Avec ce dixième volume du cycle « Dernier royaume »,
Quignard poursuit son étrange entreprise, qui, à ma connaissance, est unique en son genre. Seule certitude, ces textes érudits sont bien de la littérature, et de la plus exigeante. S'y entremêlent critique d'art, philosophie, étymologie, poésie, fragments biographiques, rites antiques et chrétiens, sexualité, théorie psychanalytique et réminiscences de contes, à la manière de « L'enfant entêté » un conte des frères Grimm issu d'une ballade du XVIème siècle, « Le garçon mort d'Ingolstadt ».

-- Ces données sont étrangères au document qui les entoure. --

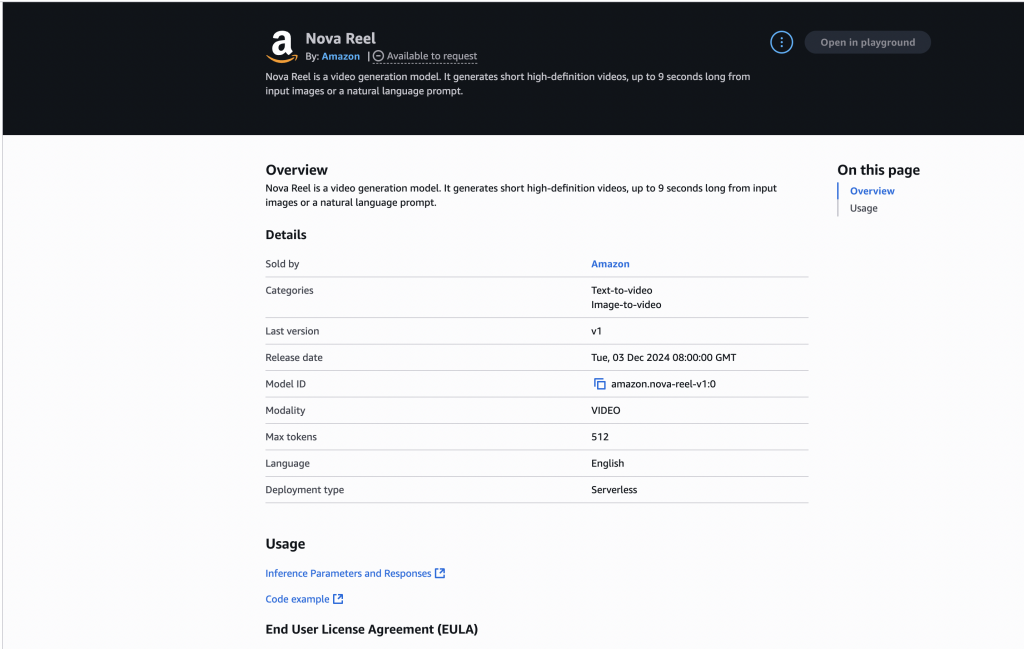1024x649 pixels.
Task: Click external link icon beside Inference Parameters
Action: pos(440,573)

Ce conte très bref tient en quelques mots. Un enfant bat sa mère. Elle survit. Il meurt et on enterre son corps. Mais sa main ne cesse de se dresser de terre. Seule sa mère, en frappant cette main jusqu'au sang, met fin à ce désordre.
Pascal Quignard en fait un exemple, parmi beaucoup d'autres, de la force vitale présente jusqu'à la mort, qui se manifeste dans tous les êtres, humains ou animaux, prédateurs et proies.
Le propos de
Quignard n'est pas désincarné. Au contraire il est toujours au plus près des corps, de leurs exigences, de leurs défaillances aussi. La tonalité générale est donc sombre, marquée par l'angoisse, les souffrances mais aussi les brèves exultations des vivants.
Il déclare explicitement consacrer ce tome à « l'attrait » de tout ce qui est faux dans l'art et dans le rêve. Il y développe notamment de nombreuses variations autour du thème de la fascination : images dans lesquelles la pensée se perd devant leur force mais aussi, au delà de l'art et des mots, regard insondable entre proie et prédateur, qui renvoie bien évidemment à la mort.
En ce qui me concerne cette lecture m'a permis de découvrir deux types d'oeuvres qui m'ont saisi : d'abord celle du peintre
Jean Rustin, qui a été l'ami de
Quignard et dont celui-ci donne ici une sorte de tombeau. Puis les mosaïques dites « chambre non balayée » dont Sôsos de Pergame passe pour avoir été le créateur, natures mortes assez incroyables.
Elle m'a également donné très envie de revenir au début de cette série du Dernier royaume, «
Les ombres errantes » (prix Goncourt 2002) que je lirai prochainement.
J'ai pu lire et commenter ce livre grâce aux éditions Grasset et à NetGalley.